5.5 Generating Function Coefficient Asymptotics



Theorem 5.5 (Radius-of-convergence transfer theorem) Let $f(z)$ have radius of convergence strictly larger than 1 and assume that $f(1)\ne0$. For any real $\alpha\not\in\{0,-1,-2,\ldots\}$, there holds $$[z^n] {f(z)\over (1-z)^\alpha}\sim f(1) {n+\alpha-1\choose n}\sim {f(1)\over \Gamma(\alpha)}n^{\alpha-1}.$$ Proof. Let $f(z)$ have radius of convergence $>r$, where $r>1$. We know that $f_n\equiv[z^n]f(z)=O(r^{-n})$ from radius-of-convergence bounds, and in particular the sum $\sum_n f_n$ converges to $f(1)$ geometrically fast. It is then a simple matter to analyze the convolution: $$\eqalign{ [z^n] {f(z)\over(1-z)^{\alpha}} &=f_0 {n+\alpha-1\choose n}+f_1 {n+\alpha-2\choose n-1} +\cdots+f_n {\alpha-1\choose 0}\cr &={n+\alpha-1\choose n}\Bigl(f_0+f_1{n\over n+\alpha-1}\cr &\qquad\qquad+f_2{n(n-1)\over (n+\alpha-1)(n+\alpha-2)}\cr &\qquad\qquad+f_3{n(n-1)(n-2)\over (n+\alpha-1)(n+\alpha-2)(n+\alpha-3)}+\cdots\Bigr).\cr } $$ The term of index $j$ in this sum is $$f_j {n(n-1)\cdots(n-j+1)\over (n+\alpha-1)(n+\alpha-2)\cdots(n+\alpha-j)},$$ which tends to~$f_j$ when $n\to+\infty$. From this, we deduce that $$[z^n] f(z)(1-z)^{-\alpha}\sim {n+\alpha-1\choose n} (f_0+f_1+\cdots f_n)\sim f(1){n+\alpha-1\choose n},$$ since the partial sums $f_0+\cdots+f_n$ converge to $f(1)$ geometrically fast. The approximation to the binomial coefficient follows from the Euler-Maclaurin formula.

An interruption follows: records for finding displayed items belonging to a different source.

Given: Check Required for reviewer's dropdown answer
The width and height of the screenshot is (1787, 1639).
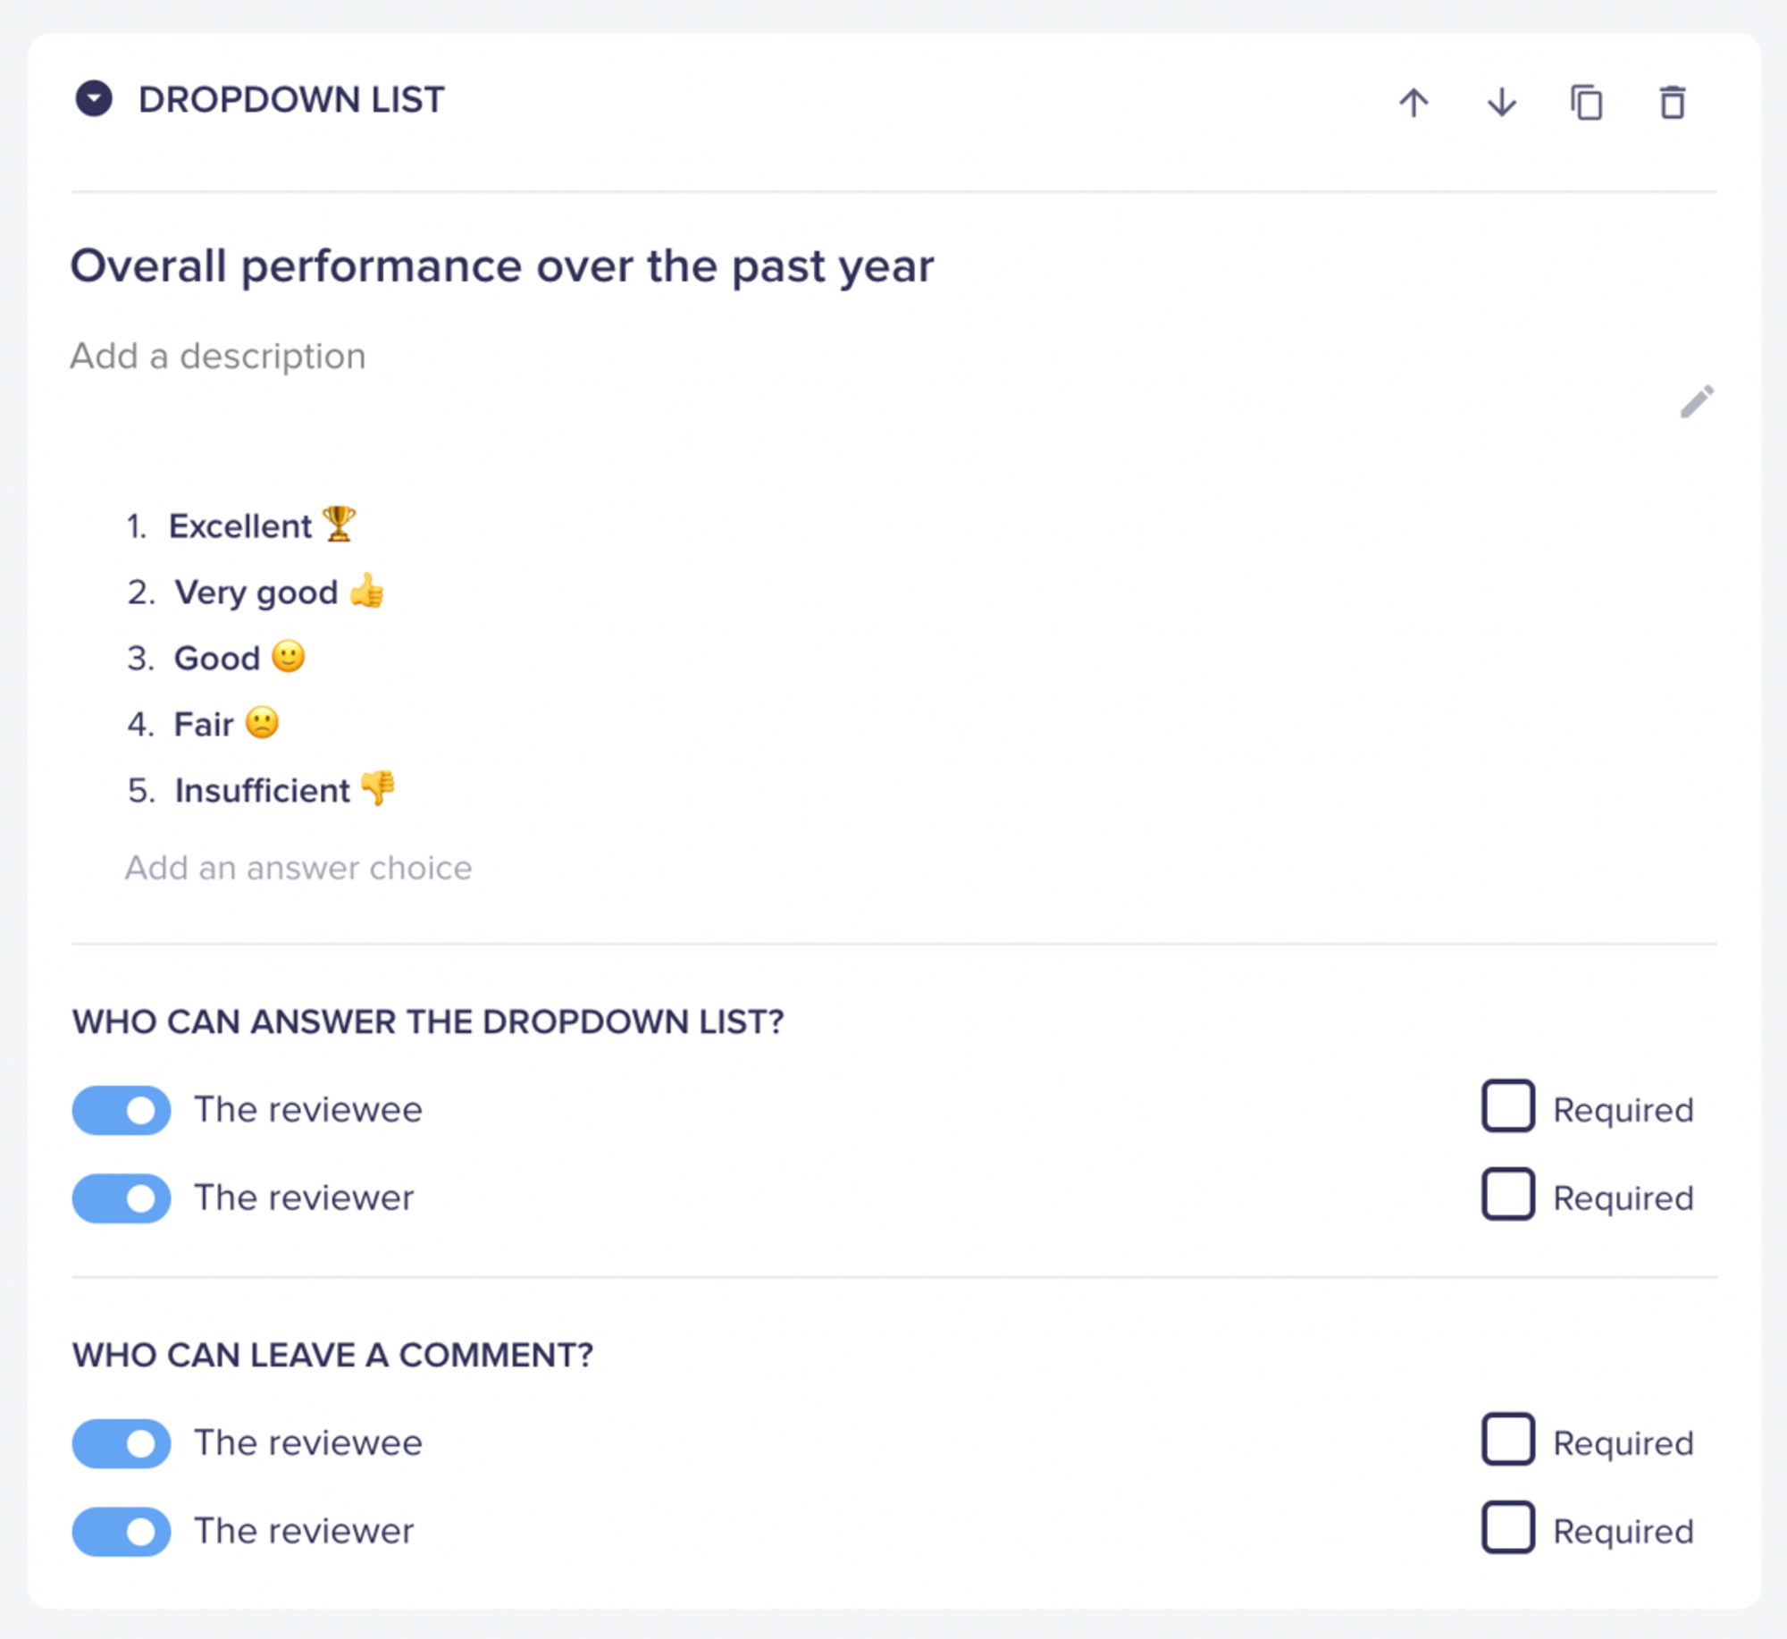Looking at the screenshot, I should 1508,1194.
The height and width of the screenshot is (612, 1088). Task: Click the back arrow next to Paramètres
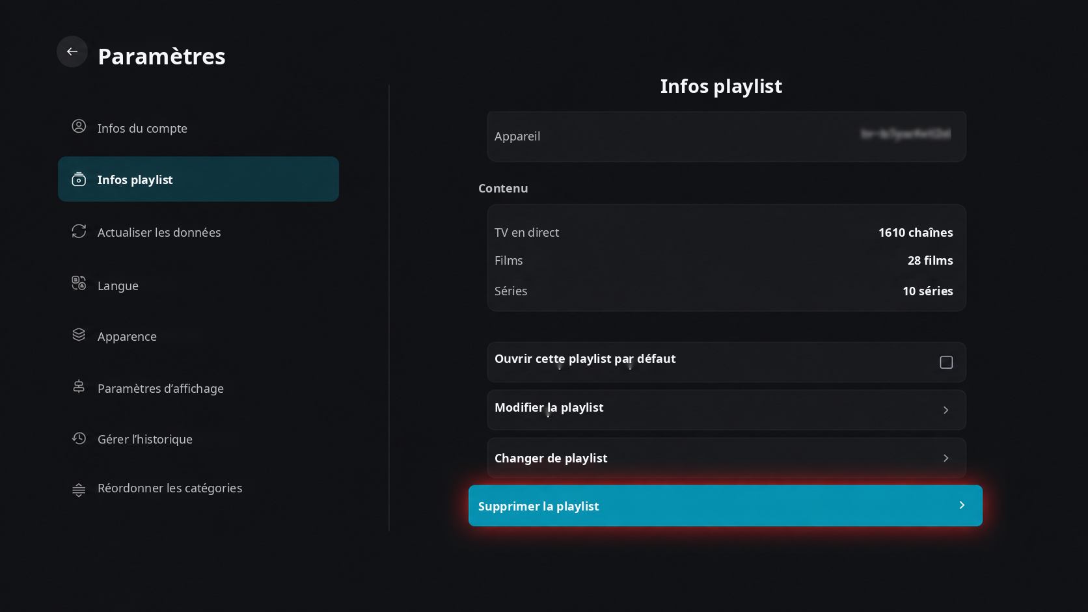(x=72, y=51)
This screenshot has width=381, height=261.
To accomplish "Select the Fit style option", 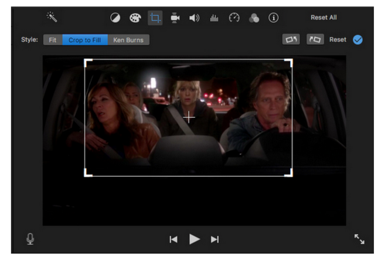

In general, coefficient asymptotics are determined by the behavior of the GF near where it diverges. When the radius of convergence is not 1, we can rescale to a function for which the theorem applies. Such rescaling always introduces a multiplicative exponential factor.


Corollary. Let $f(z)$ have radius of convergence strictly larger than $\rho$ and assume that $f(\rho)\ne0$. For any real $\alpha\not\in\{0,-1,-2,\ldots\}$, there holds $$[z^n] {f(z)\over (1-z/\rho)^\alpha}\sim {f(\rho) \over \Gamma(\alpha)}\rho^{-n} n^{\alpha-1}.$$ Proof.Change variables from $z$ to $z/\rho$ in Theorem 5.5.



While it has limitations, Theorem 5.5 (and its corollary) is effective for extracting coefficients from many of the GFs that we encounter in this book. It is an outstanding example of the analytic transfer theorems that comprise the second phase of analytic combinatorics.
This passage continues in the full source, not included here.